PROBLEM STATEMENT –
Write each record again exactly as it stands.

DATA TO EXAMINE –
-=-=-=-=-

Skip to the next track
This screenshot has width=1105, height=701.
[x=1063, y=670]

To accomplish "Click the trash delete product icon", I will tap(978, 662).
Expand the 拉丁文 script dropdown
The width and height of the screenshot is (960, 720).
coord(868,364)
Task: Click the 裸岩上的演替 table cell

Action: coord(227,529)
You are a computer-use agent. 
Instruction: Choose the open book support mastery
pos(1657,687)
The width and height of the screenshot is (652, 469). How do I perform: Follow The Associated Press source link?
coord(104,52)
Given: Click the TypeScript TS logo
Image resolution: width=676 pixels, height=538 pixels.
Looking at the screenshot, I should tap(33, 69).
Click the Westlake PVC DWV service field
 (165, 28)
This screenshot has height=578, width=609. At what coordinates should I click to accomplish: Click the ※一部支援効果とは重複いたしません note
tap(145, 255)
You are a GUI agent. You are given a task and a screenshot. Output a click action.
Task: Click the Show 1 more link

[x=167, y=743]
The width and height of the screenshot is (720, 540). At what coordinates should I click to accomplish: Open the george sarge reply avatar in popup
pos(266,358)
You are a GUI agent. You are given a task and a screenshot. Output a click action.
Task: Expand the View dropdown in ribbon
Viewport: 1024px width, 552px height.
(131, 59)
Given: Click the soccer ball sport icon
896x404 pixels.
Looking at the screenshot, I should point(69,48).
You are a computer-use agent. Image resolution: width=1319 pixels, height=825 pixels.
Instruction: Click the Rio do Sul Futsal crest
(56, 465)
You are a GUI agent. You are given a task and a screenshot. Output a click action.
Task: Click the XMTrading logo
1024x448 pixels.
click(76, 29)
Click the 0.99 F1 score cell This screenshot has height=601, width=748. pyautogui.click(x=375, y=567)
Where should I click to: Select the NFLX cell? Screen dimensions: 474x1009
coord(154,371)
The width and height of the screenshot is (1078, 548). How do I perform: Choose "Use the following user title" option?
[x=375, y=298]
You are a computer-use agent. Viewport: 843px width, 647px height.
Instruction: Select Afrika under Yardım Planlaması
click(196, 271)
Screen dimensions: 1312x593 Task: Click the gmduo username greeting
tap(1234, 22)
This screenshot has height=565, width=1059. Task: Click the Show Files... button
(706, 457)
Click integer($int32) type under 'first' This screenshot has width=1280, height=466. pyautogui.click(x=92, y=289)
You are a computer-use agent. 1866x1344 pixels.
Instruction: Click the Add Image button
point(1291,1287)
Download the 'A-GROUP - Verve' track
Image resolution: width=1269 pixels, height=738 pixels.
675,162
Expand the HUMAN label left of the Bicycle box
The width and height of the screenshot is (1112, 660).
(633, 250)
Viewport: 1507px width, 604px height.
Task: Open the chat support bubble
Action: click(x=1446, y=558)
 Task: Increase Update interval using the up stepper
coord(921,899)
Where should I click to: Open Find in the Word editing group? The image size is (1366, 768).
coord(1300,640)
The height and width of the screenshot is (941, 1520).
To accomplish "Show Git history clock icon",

-=-=-=-=-

YOUR SOLUTION –
Skip to the next track
This screenshot has width=1105, height=701.
[x=1063, y=670]

To accomplish "Click the trash delete product icon", I will tap(978, 662).
Expand the 拉丁文 script dropdown
The width and height of the screenshot is (960, 720).
coord(868,364)
Task: Click the 裸岩上的演替 table cell

Action: coord(227,529)
You are a computer-use agent. 
Instruction: Choose the open book support mastery
pos(1657,687)
The width and height of the screenshot is (652, 469). How do I perform: Follow The Associated Press source link?
coord(104,52)
Given: Click the TypeScript TS logo
Image resolution: width=676 pixels, height=538 pixels.
Looking at the screenshot, I should tap(33, 69).
Click the Westlake PVC DWV service field
 (165, 28)
This screenshot has height=578, width=609. At what coordinates should I click to accomplish: Click the ※一部支援効果とは重複いたしません note
tap(145, 255)
You are a GUI agent. You are given a task and a screenshot. Output a click action.
Task: Click the Show 1 more link

[x=167, y=743]
The width and height of the screenshot is (720, 540). At what coordinates should I click to accomplish: Open the george sarge reply avatar in popup
pos(266,358)
You are a GUI agent. You are given a task and a screenshot. Output a click action.
Task: Expand the View dropdown in ribbon
Viewport: 1024px width, 552px height.
(131, 59)
Given: Click the soccer ball sport icon
896x404 pixels.
Looking at the screenshot, I should point(69,48).
You are a computer-use agent. Image resolution: width=1319 pixels, height=825 pixels.
Instruction: Click the Rio do Sul Futsal crest
(56, 465)
You are a GUI agent. You are given a task and a screenshot. Output a click action.
Task: Click the XMTrading logo
1024x448 pixels.
click(76, 29)
Click the 0.99 F1 score cell This screenshot has height=601, width=748. pyautogui.click(x=375, y=567)
Where should I click to: Select the NFLX cell? Screen dimensions: 474x1009
coord(154,371)
The width and height of the screenshot is (1078, 548). How do I perform: Choose "Use the following user title" option?
[x=375, y=298]
You are a computer-use agent. Viewport: 843px width, 647px height.
Instruction: Select Afrika under Yardım Planlaması
click(196, 271)
Screen dimensions: 1312x593 Task: Click the gmduo username greeting
tap(1234, 22)
This screenshot has height=565, width=1059. Task: Click the Show Files... button
(706, 457)
Click integer($int32) type under 'first' This screenshot has width=1280, height=466. pyautogui.click(x=92, y=289)
You are a computer-use agent. 1866x1344 pixels.
Instruction: Click the Add Image button
point(1291,1287)
Download the 'A-GROUP - Verve' track
Image resolution: width=1269 pixels, height=738 pixels.
675,162
Expand the HUMAN label left of the Bicycle box
The width and height of the screenshot is (1112, 660).
(633, 250)
Viewport: 1507px width, 604px height.
Task: Open the chat support bubble
Action: click(x=1446, y=558)
 Task: Increase Update interval using the up stepper
coord(921,899)
Where should I click to: Open Find in the Word editing group? The image size is (1366, 768).
coord(1300,640)
The height and width of the screenshot is (941, 1520).
To accomplish "Show Git history clock icon",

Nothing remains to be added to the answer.